START Task data
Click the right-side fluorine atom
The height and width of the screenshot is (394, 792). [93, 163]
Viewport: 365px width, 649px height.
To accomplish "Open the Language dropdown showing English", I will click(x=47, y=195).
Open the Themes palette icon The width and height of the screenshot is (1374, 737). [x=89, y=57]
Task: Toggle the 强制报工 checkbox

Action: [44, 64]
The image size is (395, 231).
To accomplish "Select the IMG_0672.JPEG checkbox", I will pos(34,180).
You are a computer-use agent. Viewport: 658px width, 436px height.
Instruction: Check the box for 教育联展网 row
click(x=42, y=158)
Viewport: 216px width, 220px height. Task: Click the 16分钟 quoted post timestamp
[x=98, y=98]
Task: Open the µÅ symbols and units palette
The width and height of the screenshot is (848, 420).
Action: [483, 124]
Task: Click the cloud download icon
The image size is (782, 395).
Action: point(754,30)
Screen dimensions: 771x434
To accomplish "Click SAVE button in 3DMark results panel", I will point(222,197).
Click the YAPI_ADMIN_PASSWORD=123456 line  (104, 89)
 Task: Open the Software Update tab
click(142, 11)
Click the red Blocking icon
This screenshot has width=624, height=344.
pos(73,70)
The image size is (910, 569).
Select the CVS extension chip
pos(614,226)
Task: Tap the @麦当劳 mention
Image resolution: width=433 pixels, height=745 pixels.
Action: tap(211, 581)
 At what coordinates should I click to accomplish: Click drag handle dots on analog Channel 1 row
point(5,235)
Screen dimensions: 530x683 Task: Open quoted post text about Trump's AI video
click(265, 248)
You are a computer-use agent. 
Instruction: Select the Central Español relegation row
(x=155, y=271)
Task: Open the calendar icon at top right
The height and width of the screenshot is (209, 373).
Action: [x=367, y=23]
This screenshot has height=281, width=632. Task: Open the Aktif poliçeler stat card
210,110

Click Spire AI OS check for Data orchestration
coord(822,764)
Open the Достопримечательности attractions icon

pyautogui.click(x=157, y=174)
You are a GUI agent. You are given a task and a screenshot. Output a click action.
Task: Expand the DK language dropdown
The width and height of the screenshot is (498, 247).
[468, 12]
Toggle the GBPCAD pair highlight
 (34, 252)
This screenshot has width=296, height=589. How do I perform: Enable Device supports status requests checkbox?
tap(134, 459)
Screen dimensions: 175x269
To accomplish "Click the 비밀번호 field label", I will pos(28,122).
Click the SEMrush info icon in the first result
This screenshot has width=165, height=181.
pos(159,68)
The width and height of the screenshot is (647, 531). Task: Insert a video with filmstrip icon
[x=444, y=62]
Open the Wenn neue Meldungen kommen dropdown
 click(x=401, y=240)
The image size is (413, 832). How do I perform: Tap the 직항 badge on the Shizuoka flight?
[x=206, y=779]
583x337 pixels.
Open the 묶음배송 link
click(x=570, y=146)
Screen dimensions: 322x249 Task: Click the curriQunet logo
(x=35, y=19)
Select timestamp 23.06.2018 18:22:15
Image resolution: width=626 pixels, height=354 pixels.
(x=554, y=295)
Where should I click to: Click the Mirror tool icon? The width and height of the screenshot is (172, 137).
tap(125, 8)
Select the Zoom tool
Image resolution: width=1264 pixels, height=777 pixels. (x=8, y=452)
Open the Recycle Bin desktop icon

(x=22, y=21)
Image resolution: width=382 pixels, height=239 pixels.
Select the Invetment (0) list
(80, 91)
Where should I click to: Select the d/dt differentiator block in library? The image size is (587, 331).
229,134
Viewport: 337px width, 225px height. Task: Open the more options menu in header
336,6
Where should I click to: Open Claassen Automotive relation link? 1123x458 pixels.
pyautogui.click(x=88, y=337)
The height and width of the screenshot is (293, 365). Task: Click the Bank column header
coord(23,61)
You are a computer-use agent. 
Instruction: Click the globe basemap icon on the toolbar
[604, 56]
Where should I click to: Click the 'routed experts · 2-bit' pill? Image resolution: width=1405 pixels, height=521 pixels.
END Task data
◆ Action item
From the entries above, list each line with "agent" in it.

◆ Response area
You are a computer-use agent. Viewport: 658px width, 436px height.
You are a computer-use agent. 
You are a GUI agent. You are given a task and a screenshot. Output a click action.
You are a computer-use agent. 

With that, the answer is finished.